Goal of the exercise:
Repeat all entries below exactly as shown.

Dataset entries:
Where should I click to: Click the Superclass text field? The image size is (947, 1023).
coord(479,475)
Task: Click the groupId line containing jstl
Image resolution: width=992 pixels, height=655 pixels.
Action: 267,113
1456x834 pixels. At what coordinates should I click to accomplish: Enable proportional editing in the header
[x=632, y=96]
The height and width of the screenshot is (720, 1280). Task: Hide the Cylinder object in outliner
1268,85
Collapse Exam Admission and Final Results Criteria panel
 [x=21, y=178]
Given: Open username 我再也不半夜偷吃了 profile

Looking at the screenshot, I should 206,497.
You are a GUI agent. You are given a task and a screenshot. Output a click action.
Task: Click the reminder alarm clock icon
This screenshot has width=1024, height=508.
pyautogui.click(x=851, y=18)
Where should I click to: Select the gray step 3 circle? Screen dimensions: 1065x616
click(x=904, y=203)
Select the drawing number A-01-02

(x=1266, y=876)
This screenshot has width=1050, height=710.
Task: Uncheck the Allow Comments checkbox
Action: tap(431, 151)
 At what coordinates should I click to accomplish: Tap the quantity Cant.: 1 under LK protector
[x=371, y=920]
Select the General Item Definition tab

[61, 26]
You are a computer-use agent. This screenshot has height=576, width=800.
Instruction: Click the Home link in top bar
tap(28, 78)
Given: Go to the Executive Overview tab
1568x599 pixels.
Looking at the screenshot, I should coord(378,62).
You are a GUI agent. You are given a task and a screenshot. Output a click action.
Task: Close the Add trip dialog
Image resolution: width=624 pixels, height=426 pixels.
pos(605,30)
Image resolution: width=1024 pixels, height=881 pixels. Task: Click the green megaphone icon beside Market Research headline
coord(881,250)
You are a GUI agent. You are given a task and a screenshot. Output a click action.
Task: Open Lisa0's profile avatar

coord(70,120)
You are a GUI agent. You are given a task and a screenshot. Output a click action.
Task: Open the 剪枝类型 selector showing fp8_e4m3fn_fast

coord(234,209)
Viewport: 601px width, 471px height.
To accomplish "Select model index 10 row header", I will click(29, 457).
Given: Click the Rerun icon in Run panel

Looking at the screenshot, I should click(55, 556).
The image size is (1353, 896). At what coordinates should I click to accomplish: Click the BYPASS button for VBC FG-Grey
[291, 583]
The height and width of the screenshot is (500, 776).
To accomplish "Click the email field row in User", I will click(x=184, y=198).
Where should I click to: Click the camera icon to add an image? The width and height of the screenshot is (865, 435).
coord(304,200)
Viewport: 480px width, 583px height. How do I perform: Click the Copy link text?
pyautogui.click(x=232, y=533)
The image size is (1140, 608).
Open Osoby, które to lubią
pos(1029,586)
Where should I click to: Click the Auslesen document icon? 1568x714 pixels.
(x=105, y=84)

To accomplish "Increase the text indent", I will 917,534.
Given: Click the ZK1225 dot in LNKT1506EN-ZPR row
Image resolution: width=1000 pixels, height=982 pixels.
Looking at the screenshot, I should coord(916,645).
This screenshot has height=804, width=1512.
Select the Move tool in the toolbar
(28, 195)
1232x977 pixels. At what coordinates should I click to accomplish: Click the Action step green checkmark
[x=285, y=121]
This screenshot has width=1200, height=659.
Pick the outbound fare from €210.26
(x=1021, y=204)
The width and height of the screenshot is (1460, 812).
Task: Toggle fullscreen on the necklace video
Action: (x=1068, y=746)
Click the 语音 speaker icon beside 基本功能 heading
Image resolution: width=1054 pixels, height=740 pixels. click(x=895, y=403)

Result:
Where should I click to: Click the Superclass text field? The image size is (947, 1023).
coord(479,475)
Task: Click the groupId line containing jstl
Image resolution: width=992 pixels, height=655 pixels.
Action: 267,113
1456x834 pixels. At what coordinates should I click to accomplish: Enable proportional editing in the header
[x=632, y=96]
The height and width of the screenshot is (720, 1280). Task: Hide the Cylinder object in outliner
1268,85
Collapse Exam Admission and Final Results Criteria panel
 [x=21, y=178]
Given: Open username 我再也不半夜偷吃了 profile

Looking at the screenshot, I should 206,497.
You are a GUI agent. You are given a task and a screenshot. Output a click action.
Task: Click the reminder alarm clock icon
This screenshot has width=1024, height=508.
pyautogui.click(x=851, y=18)
Where should I click to: Select the gray step 3 circle? Screen dimensions: 1065x616
click(x=904, y=203)
Select the drawing number A-01-02

(x=1266, y=876)
This screenshot has width=1050, height=710.
Task: Uncheck the Allow Comments checkbox
Action: tap(431, 151)
 At what coordinates should I click to accomplish: Tap the quantity Cant.: 1 under LK protector
[x=371, y=920]
Select the General Item Definition tab

[61, 26]
You are a computer-use agent. This screenshot has height=576, width=800.
Instruction: Click the Home link in top bar
tap(28, 78)
Given: Go to the Executive Overview tab
1568x599 pixels.
Looking at the screenshot, I should coord(378,62).
You are a GUI agent. You are given a task and a screenshot. Output a click action.
Task: Close the Add trip dialog
Image resolution: width=624 pixels, height=426 pixels.
pos(605,30)
Image resolution: width=1024 pixels, height=881 pixels. Task: Click the green megaphone icon beside Market Research headline
coord(881,250)
You are a GUI agent. You are given a task and a screenshot. Output a click action.
Task: Open Lisa0's profile avatar

coord(70,120)
You are a GUI agent. You are given a task and a screenshot. Output a click action.
Task: Open the 剪枝类型 selector showing fp8_e4m3fn_fast

coord(234,209)
Viewport: 601px width, 471px height.
To accomplish "Select model index 10 row header", I will click(29, 457).
Given: Click the Rerun icon in Run panel

Looking at the screenshot, I should click(55, 556).
The image size is (1353, 896). At what coordinates should I click to accomplish: Click the BYPASS button for VBC FG-Grey
[291, 583]
The height and width of the screenshot is (500, 776).
To accomplish "Click the email field row in User", I will click(x=184, y=198).
Where should I click to: Click the camera icon to add an image? The width and height of the screenshot is (865, 435).
coord(304,200)
Viewport: 480px width, 583px height. How do I perform: Click the Copy link text?
pyautogui.click(x=232, y=533)
The image size is (1140, 608).
Open Osoby, które to lubią
pos(1029,586)
Where should I click to: Click the Auslesen document icon? 1568x714 pixels.
(x=105, y=84)

To accomplish "Increase the text indent", I will 917,534.
Given: Click the ZK1225 dot in LNKT1506EN-ZPR row
Image resolution: width=1000 pixels, height=982 pixels.
Looking at the screenshot, I should coord(916,645).
This screenshot has height=804, width=1512.
Select the Move tool in the toolbar
(28, 195)
1232x977 pixels. At what coordinates should I click to accomplish: Click the Action step green checkmark
[x=285, y=121]
This screenshot has width=1200, height=659.
Pick the outbound fare from €210.26
(x=1021, y=204)
The width and height of the screenshot is (1460, 812).
Task: Toggle fullscreen on the necklace video
Action: (x=1068, y=746)
Click the 语音 speaker icon beside 基本功能 heading
Image resolution: width=1054 pixels, height=740 pixels. click(x=895, y=403)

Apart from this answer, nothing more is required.